### Provided data
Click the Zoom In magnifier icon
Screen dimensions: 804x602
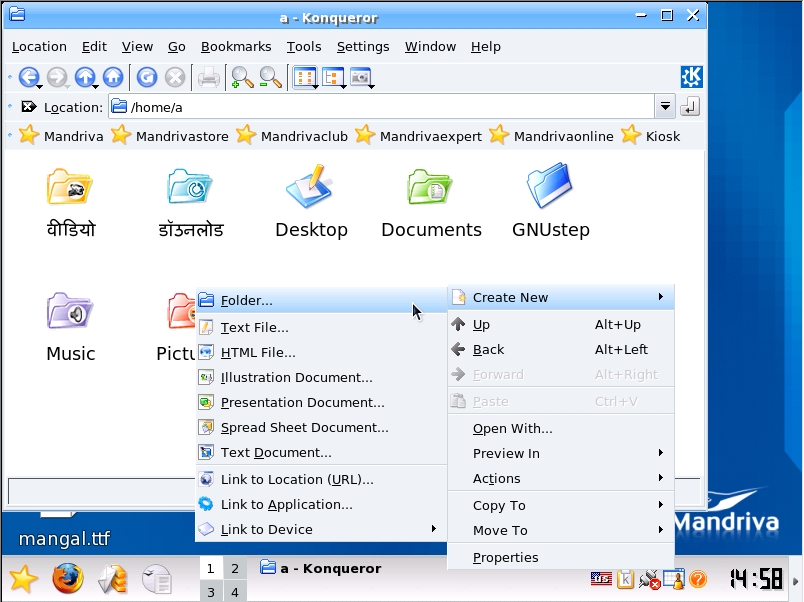coord(241,77)
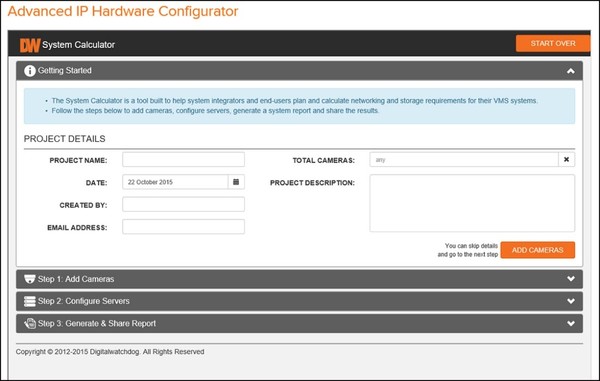600x381 pixels.
Task: Click the Project Description text area
Action: click(x=472, y=203)
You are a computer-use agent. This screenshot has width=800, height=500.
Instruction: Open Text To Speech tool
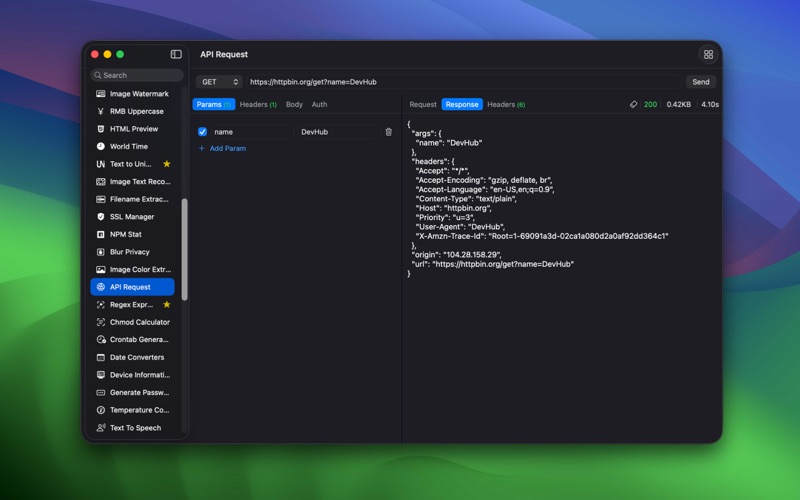[135, 428]
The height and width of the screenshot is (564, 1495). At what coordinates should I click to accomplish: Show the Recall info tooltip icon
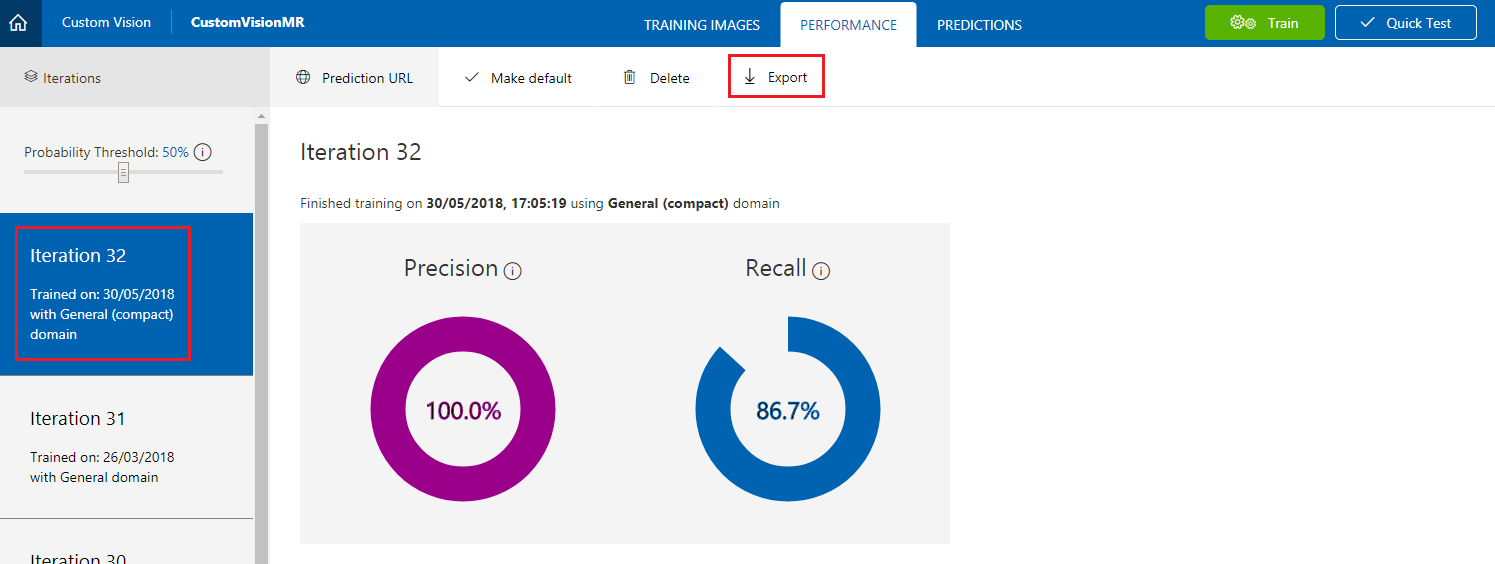point(821,270)
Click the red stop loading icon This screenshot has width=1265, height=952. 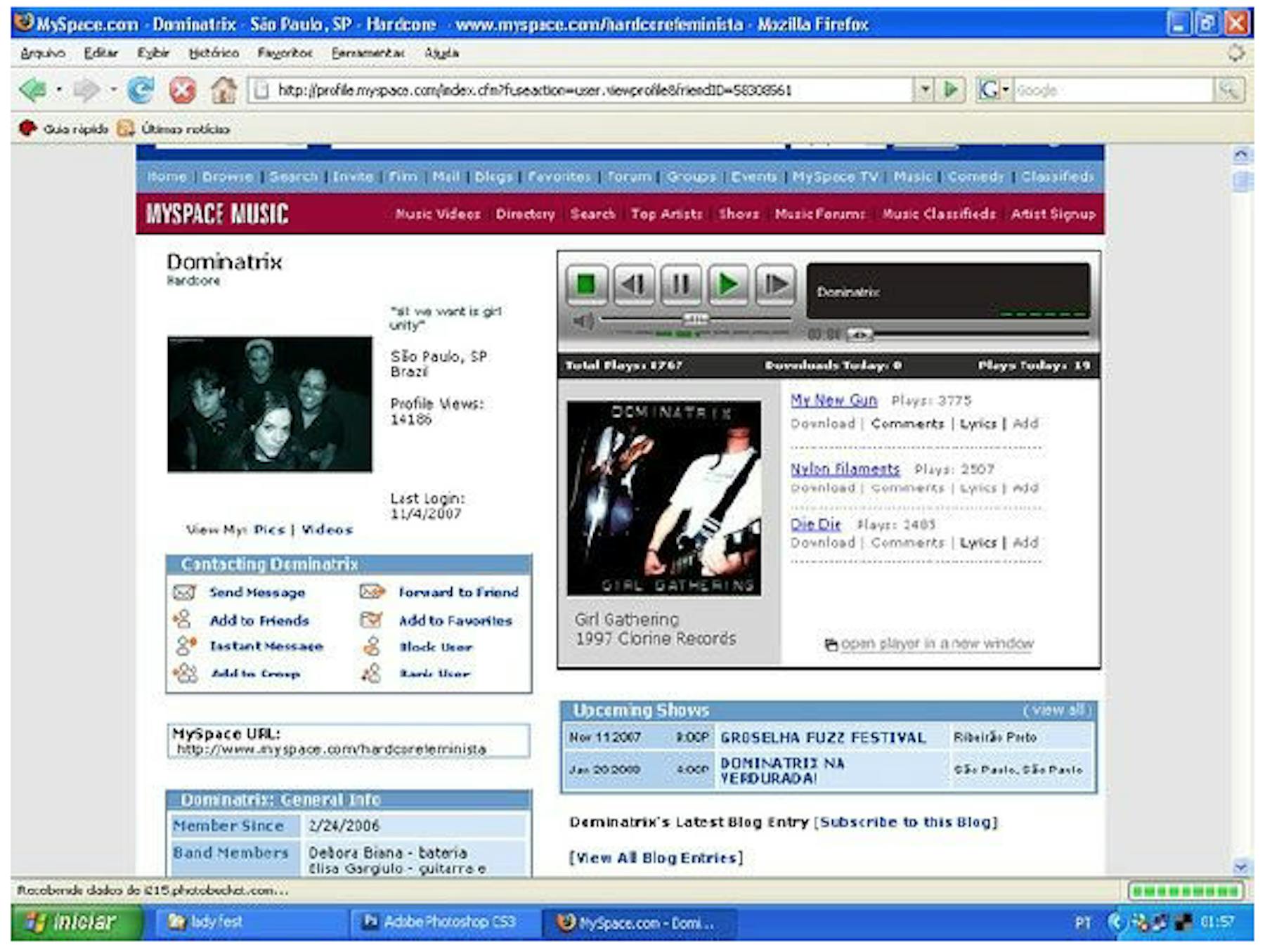[183, 90]
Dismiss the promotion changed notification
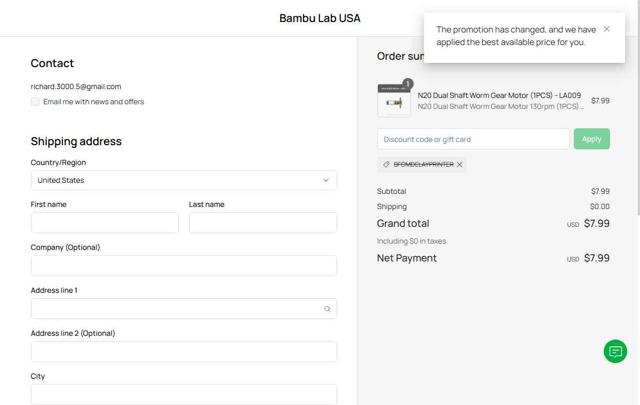The width and height of the screenshot is (640, 405). (606, 29)

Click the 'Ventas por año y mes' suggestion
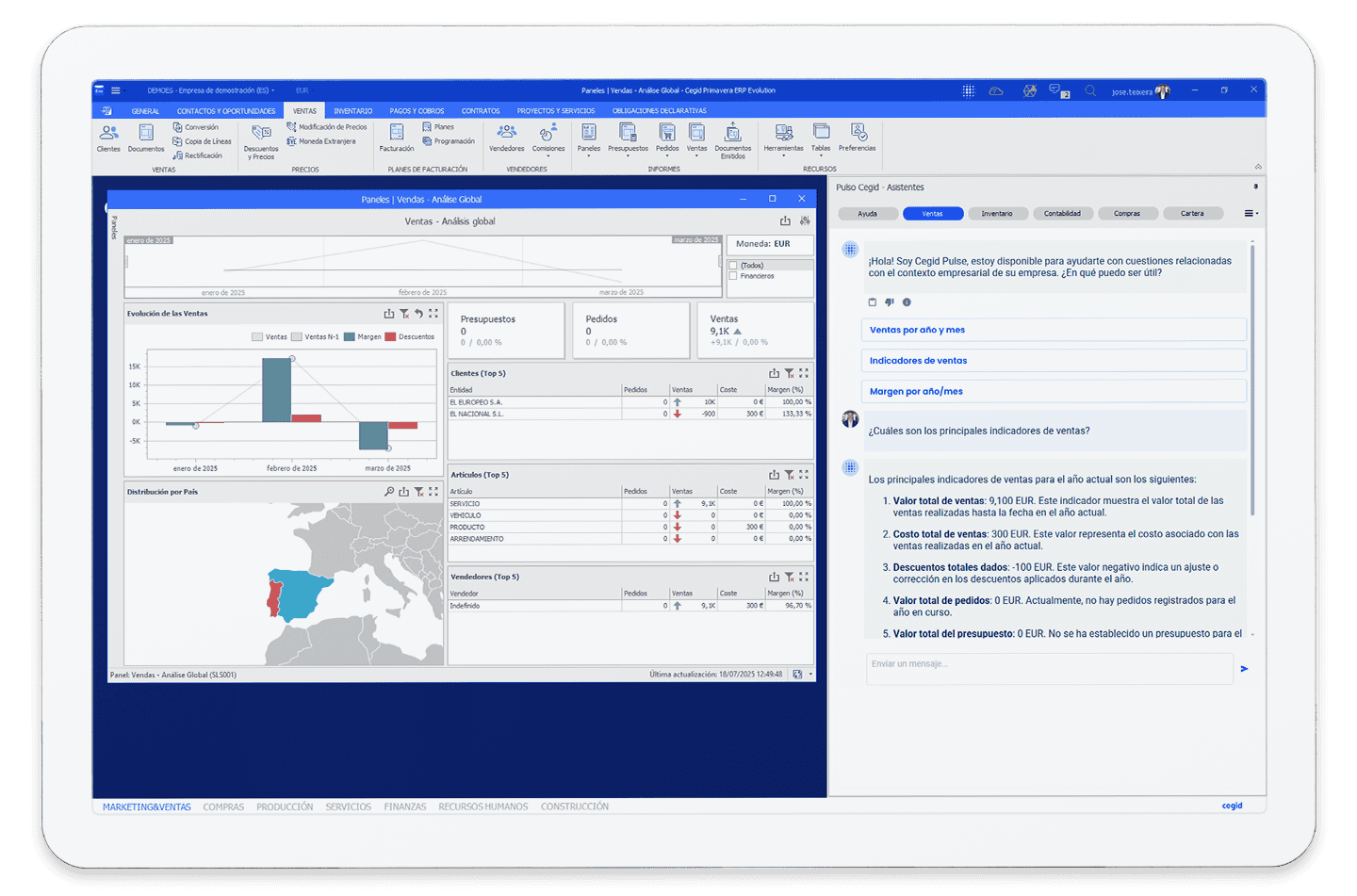tap(1053, 330)
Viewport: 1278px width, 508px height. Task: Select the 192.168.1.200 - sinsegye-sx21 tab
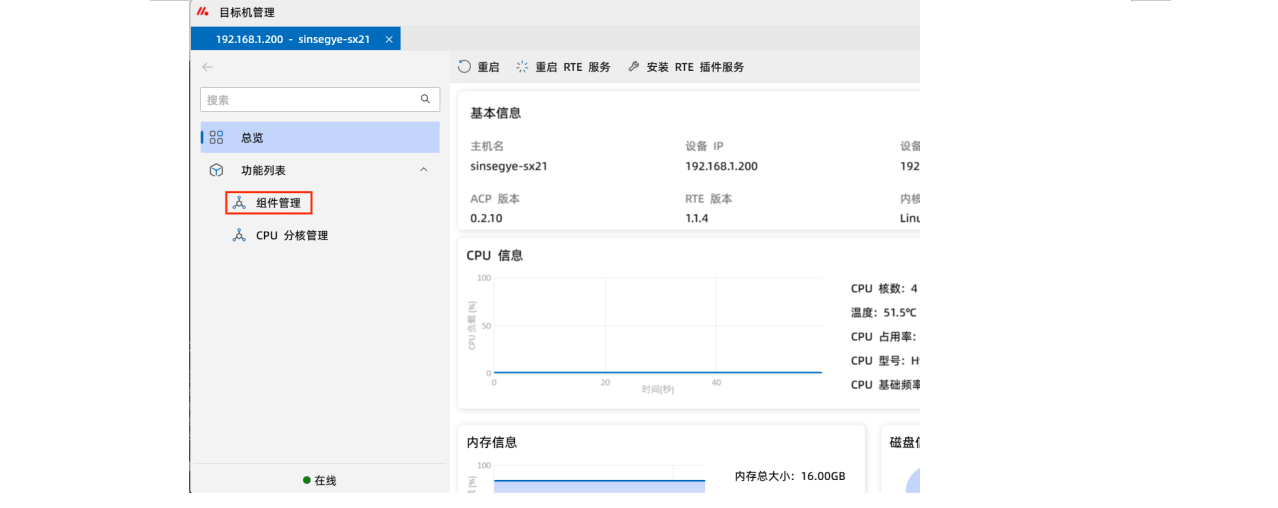tap(292, 39)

### Your goal
Beginning with the line with "Dismiss the promotion changed notification", repeat the entries above exactly, up to and including the last line, leaving out pictures.

### Your response
Dismiss the promotion changed notification
The width and height of the screenshot is (640, 405). (606, 29)

Click the 'Ventas por año y mes' suggestion
tap(1053, 330)
Viewport: 1278px width, 508px height. Task: Select the 192.168.1.200 - sinsegye-sx21 tab
tap(292, 39)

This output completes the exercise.